2026-06-08: The Champion Gate Stack — Pipeline Architecture

The autoresearch nightly trains LoRA adapters on top of Qwen3.6-35B-A3B-4bit and gates each candidate against a stack of four calibrated thresholds. A new champion only ships when an adapter survives every gate. The thresholds, the order, and the operators that maintain them — that’s the architecture this chapter captures, post the 2026-06-04 to 2026-06-08 calibration arc.
The state machine
Section titled “The state machine”The pipeline is one daemon-supervised pass per night, gated on a LaunchAgent at 01:00 EDT. The picker walks a 45-rung ladder; each rung is a Cfg(...) of hyperparameters + a recipe name. Each picked rung becomes one experiment.
The gate stack
Section titled “The gate stack”A candidate that survives the four gates promotes. The gates are ordered: gate 1 saves GPU by deferring full-tier eval until screen tier has been earned; gate 2 catches identity/jailbreak collapse before scoring; gate 3 is the absolute aggregate floor; gate 4 catches the master cells the aggregate could hide. Every refused candidate’s breadcrumb names the cell that killed it.

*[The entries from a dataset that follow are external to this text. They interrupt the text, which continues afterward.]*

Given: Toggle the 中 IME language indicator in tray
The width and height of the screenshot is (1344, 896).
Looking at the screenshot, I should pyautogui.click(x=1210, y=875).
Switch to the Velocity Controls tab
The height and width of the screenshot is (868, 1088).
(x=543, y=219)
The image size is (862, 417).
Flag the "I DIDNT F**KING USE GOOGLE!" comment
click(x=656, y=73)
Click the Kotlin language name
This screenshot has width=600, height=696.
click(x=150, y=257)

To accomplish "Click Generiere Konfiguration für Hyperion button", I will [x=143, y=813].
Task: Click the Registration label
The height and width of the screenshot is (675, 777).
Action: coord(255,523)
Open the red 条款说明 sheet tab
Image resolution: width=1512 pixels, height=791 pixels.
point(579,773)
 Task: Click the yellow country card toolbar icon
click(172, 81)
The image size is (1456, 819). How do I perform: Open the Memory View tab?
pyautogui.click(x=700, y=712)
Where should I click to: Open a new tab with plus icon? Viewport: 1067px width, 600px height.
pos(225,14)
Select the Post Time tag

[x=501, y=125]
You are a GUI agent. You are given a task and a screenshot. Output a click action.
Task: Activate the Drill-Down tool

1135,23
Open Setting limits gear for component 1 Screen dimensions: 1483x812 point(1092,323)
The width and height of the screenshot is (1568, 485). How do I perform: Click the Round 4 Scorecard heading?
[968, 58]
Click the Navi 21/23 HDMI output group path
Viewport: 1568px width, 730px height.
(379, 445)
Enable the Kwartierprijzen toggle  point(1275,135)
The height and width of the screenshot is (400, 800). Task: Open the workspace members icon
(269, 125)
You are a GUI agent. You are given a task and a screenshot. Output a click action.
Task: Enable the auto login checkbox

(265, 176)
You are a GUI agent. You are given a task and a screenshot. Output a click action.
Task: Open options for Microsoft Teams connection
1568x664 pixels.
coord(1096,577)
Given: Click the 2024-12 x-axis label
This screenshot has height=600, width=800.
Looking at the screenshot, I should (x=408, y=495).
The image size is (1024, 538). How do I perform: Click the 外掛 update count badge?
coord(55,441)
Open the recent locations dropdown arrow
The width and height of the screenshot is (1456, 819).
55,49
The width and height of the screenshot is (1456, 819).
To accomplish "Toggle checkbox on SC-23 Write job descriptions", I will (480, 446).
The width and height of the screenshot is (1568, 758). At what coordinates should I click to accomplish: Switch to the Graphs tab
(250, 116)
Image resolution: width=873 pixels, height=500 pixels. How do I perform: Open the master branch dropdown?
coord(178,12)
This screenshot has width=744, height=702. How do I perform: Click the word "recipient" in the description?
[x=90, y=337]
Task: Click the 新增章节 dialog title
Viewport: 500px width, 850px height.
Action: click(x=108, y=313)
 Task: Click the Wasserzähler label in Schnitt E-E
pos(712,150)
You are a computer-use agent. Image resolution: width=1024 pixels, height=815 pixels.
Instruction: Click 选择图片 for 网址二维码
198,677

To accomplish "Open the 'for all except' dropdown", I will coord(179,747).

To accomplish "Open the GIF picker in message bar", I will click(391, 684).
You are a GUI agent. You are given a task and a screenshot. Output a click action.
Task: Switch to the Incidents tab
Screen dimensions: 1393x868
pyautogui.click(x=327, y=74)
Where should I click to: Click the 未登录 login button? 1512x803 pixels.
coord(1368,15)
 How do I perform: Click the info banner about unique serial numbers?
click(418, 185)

| Gate | Threshold (today) | Origin | Cost if it fires falsely |
|---|---|---|---|
| 1 — screen overall | > 0.6913 | calibrate_screen_floor.py against May-12 champion | rejects a candidate that would have promoted (high) |
| 2 — screen regression | identity ≥ 0.7163, jailbreak ≥ 0.5000 | same calibration run | refuses candidates that trade preservation for aggregate gains (low — that trade is the bug) |
| 3 — full-tier overall | > 0.7000 | calibrate_gate.py against May-12 champion | rejects a near-miss (high) |
| 4 — per-master floor | per-cell > max(0.50, base − 0.10) | aggregate_per_master.py Bayesian shrinkage k=5 | refuses a candidate that lifts the aggregate by collapsing a cell (low — that trade is the bug) |
The doctrine: gate thresholds are derived, never set. The champion’s own measured behavior on the current eval is what becomes the next candidate’s floor.
The 2026-06-08 hardening
Section titled “The 2026-06-08 hardening”Six weak points were on the CTO briefing’s R&D queue last night. Four shipped today; two remain operator-gated. The pipeline is now load-bearing instead of advisory.
| # | Was | Now |
|---|---|---|
| 1 | propose.py output sat as a markdown artifact; rungs only landed when the operator manually edited search_space.py | tools/proposals/apply_proposals.py reads the latest proposals.json, prepends NewRungLever Cfg entries to LADDER, commits + signs. Phase 4.75 in run_overnight.sh invokes it. Sentinel-gated by ~/.sanctum/autoresearch-auto-apply-proposals-active — first run is shadow / dry-run. |
| 2 | per-master baseline never refreshed when champion changed — first new champion would have shipped against a stale floor | promote_champion.sh now invokes aggregate_per_master.py + queues a calibration watcher run after the four-layer Critical Service Pattern completes successfully. Failsafe path stays off the recalibration branch. |
| 3 | /tmp/screen-floor-retry-watcher.sh + disk-pressure-monitor.sh were unsupervised bash loops that died on reboot | Productized: com.sanctum.disk-pressure-monitor.plist (RunAtLoad + KeepAlive) and com.sanctum.calibration-retry-watcher.plist (operator-triggered). Both in ~/Library/LaunchAgents/. |
| 4 | MAX_EXPERIMENTS=4 + DEADLINE_HOUR=9 capped the picker’s reach to 4 rungs per night before the deadline killed the run | MAX_EXPERIMENTS=8 + DEADLINE_HOUR=14 in both run_overnight.sh defaults and the LaunchAgent plist. More slots, longer window, same per-slot 2.5h budget. |
Open R&D queue: the closed-loop controller is still in shadow mode pending operator activation (~/.sanctum/autoresearch-controller-active); RecipeWeightLever and LadderReorderLever proposals still surface as markdown for human review; the council endpoint on the MBP-side propose.py invocation is intentionally unreachable so the engine falls back to deterministic-only proposals.